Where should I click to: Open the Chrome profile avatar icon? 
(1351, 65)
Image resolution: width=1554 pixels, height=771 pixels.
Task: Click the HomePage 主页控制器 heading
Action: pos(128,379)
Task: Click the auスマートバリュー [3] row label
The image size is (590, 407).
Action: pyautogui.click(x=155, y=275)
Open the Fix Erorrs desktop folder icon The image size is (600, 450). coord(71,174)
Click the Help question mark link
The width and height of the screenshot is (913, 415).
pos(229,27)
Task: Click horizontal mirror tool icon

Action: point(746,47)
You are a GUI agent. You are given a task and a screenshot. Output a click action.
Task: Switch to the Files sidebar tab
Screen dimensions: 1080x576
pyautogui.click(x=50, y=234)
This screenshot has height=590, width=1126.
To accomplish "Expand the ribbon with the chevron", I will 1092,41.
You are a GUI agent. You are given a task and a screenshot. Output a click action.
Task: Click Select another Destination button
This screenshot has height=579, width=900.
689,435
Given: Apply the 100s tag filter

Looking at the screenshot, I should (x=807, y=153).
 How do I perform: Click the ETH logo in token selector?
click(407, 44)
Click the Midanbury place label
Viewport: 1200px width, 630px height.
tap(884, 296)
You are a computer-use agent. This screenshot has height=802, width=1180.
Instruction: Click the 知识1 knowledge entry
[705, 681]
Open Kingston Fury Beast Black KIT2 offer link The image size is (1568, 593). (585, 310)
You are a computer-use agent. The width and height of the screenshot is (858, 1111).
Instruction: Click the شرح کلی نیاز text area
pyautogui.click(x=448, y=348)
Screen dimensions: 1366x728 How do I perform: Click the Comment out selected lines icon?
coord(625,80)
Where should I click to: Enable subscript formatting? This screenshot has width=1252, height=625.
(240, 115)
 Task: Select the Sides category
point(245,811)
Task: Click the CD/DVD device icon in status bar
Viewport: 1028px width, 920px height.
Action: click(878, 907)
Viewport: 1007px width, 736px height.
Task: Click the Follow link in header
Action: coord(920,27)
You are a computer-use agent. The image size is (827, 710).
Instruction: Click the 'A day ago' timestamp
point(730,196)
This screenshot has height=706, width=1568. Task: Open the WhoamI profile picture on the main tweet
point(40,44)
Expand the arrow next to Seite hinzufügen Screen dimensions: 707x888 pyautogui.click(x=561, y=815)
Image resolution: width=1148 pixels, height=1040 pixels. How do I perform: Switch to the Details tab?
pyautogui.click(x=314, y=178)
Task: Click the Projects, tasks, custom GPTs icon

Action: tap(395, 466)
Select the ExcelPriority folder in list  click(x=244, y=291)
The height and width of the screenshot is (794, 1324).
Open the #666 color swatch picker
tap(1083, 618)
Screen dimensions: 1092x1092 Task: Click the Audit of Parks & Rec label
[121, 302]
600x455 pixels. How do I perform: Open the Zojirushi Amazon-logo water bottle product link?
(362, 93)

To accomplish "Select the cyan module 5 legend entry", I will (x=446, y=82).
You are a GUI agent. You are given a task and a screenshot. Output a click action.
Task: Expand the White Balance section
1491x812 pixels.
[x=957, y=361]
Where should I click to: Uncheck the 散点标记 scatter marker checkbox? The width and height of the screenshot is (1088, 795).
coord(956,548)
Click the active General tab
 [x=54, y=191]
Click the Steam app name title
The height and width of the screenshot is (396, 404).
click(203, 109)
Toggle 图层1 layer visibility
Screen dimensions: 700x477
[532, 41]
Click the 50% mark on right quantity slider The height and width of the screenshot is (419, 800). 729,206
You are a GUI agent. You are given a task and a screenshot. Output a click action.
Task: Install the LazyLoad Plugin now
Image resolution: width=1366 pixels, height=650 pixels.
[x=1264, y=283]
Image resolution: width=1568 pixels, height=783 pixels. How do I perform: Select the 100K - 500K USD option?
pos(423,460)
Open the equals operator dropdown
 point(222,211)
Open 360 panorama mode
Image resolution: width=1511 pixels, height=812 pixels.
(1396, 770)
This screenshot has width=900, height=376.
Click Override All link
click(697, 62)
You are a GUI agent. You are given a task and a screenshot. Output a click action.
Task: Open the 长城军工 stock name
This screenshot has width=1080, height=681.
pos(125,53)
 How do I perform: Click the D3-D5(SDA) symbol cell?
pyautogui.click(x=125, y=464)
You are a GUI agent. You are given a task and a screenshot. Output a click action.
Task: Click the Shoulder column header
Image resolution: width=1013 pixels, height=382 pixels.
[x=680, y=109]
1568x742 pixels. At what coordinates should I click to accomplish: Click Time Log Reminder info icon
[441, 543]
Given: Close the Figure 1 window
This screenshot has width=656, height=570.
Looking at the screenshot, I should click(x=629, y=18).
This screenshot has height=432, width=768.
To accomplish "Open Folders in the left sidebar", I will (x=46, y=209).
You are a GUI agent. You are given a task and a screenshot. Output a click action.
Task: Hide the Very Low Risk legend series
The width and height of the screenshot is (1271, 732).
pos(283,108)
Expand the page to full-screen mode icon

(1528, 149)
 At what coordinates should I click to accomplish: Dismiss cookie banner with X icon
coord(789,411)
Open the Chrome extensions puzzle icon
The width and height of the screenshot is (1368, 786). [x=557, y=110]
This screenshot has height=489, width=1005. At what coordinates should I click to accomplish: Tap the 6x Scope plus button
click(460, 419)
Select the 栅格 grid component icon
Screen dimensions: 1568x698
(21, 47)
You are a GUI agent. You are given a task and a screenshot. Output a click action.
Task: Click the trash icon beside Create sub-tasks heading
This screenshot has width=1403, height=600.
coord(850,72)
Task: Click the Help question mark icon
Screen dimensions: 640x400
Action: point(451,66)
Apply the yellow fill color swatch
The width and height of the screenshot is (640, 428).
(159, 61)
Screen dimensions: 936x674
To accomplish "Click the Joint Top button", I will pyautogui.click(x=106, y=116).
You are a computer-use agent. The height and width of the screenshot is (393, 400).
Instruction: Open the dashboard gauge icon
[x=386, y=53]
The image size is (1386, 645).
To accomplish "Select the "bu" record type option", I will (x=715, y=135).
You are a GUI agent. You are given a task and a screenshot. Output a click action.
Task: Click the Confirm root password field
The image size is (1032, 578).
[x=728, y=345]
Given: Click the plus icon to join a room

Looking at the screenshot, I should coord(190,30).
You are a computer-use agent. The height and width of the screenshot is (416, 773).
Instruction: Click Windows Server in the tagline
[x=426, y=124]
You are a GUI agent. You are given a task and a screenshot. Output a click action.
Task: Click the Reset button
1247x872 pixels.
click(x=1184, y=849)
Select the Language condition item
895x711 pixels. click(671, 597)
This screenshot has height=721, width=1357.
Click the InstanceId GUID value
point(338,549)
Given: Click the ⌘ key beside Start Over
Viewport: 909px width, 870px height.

• • • •

Request: Please repeat the records starting with the line containing "This screenshot has width=900, height=376." and going on through the line containing "pyautogui.click(x=125, y=464)", replacing "Override All" with "Apply All" and leaving everything else unchanged.

Output below:
This screenshot has width=900, height=376.
Click Apply All link
click(697, 62)
You are a GUI agent. You are given a task and a screenshot. Output a click action.
Task: Open the 长城军工 stock name
This screenshot has width=1080, height=681.
pos(125,53)
 How do I perform: Click the D3-D5(SDA) symbol cell?
pyautogui.click(x=125, y=464)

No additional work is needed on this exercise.